** start GIVEN PASSAGE **

The problem is not supporting both in the same ROM, detecting the type of the console and using variables instead of constants is the easy part. The real problem is making something that updates 50 times per second and something that updates 60 times per second feel the same to a human being that's observing and interacting with those things.

The math is simple: if a character moves at 1 pixel per frame in NTSC, it'll move 60 pixels in a second - to make that character cover the same ground in the same time at 50Hz, it's gonna have to move 1.2 pixels per frame. The only problem is that 1.2 is not a value you can accurately represent as an 8.8 fixed point value. 1.2 * 256 = 307.2 which rounds down to 307, which represents 1.19921875, not 1.2. Doesn't sound like much of an error, but over time this error accumulates and causes the physics to behave differently. Even 1 or 2 pixels could make the difference between making a jump or not.

rainwarrior wrote:
doubling every fifth frame to convert PAL to NTSC is a lot less of a problem than skipping every sixth frame to convert NTSC to PAL

I think we have a terminology misunderstanding here: I thought that by "skipping every 6th frame" we meant not processing a frame (effectively repeating the 5th frame) for converting PAL to NTSC. "Skipping a visible frame" as in making everything move twice as much every 5th frame to make PAL catch up with NTSC would be way more problematic indeed.

** end GIVEN PASSAGE **
** start GIVEN INFORMATION **

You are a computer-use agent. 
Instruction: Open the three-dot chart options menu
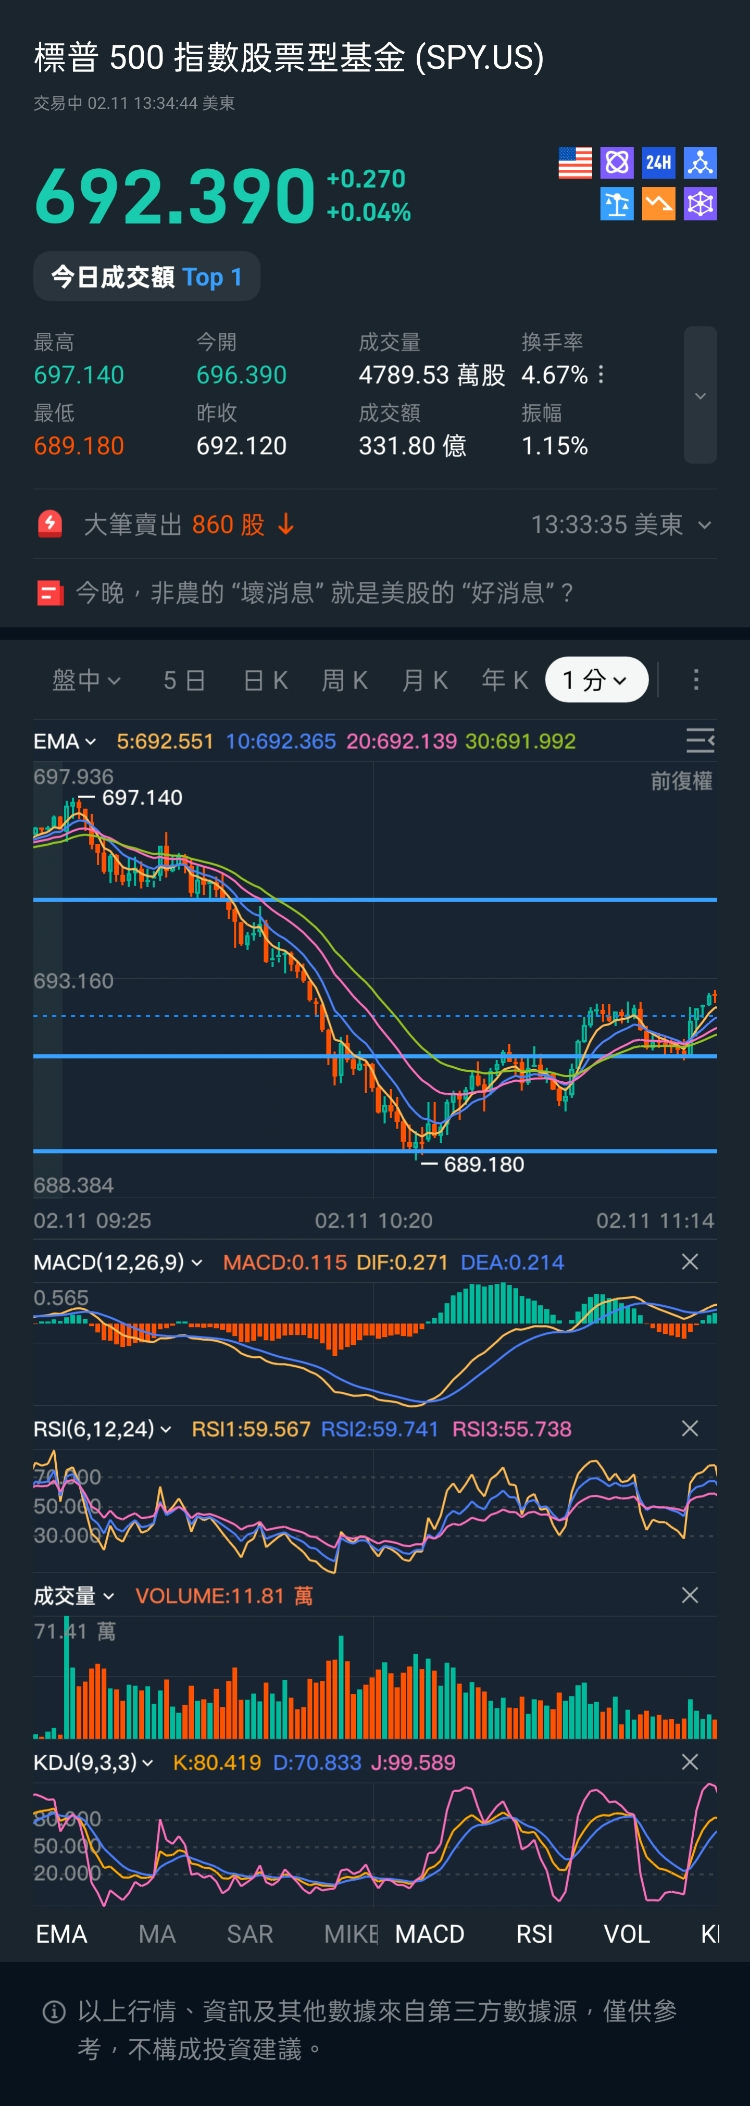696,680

** end GIVEN INFORMATION **

### GIVEN INSTRUCTION:
In the forum post on PAL and NTSC frame rates, what actual value does 1.2 become when stored as an 8.8 fixed point number?

### ANSWER TO THE EXERCISE:
It becomes 307 (1.2 × 256 = 307.2, rounded down), which represents 1.19921875.